»»
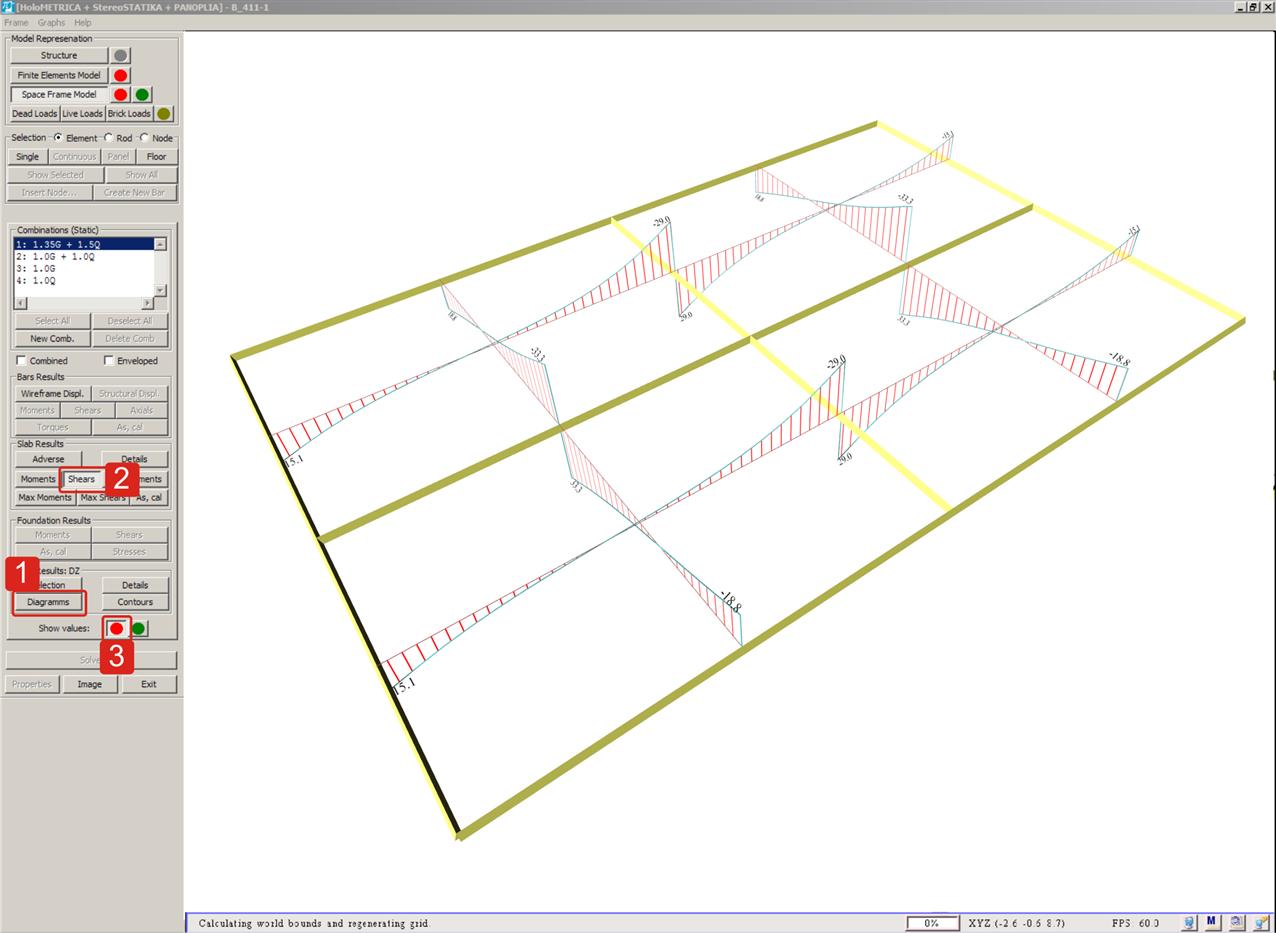The image size is (1276, 933).
Task: Select the Rod selection radio button
Action: click(109, 138)
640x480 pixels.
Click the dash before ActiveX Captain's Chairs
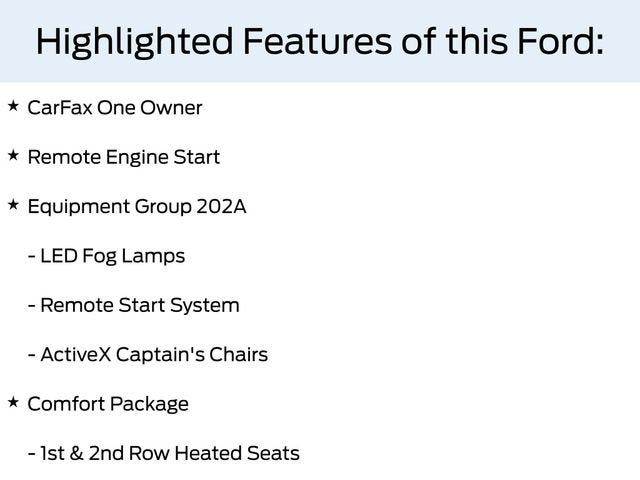tap(33, 355)
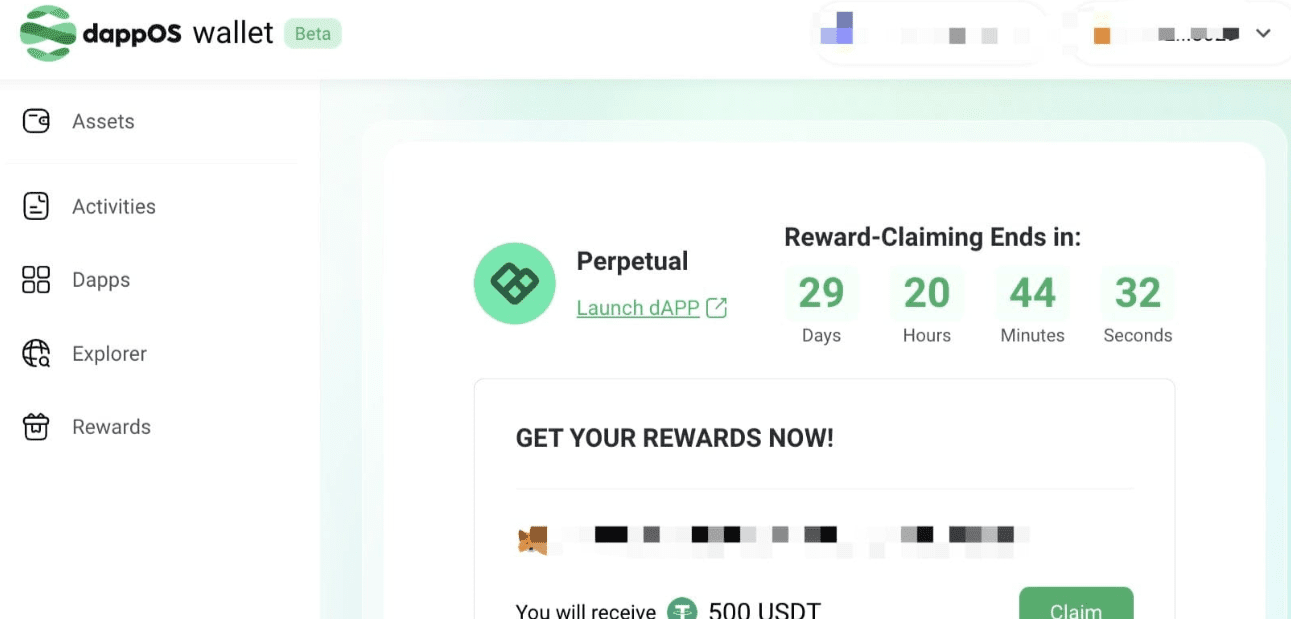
««
__Work order__: Reproduce precisely the lines of the entries above, from the one containing "640x480 pixels." through the final one, both ends included, and omit the pictures.

__Your response__:
640x480 pixels.
Click the dash before ActiveX Captain's Chairs
tap(33, 355)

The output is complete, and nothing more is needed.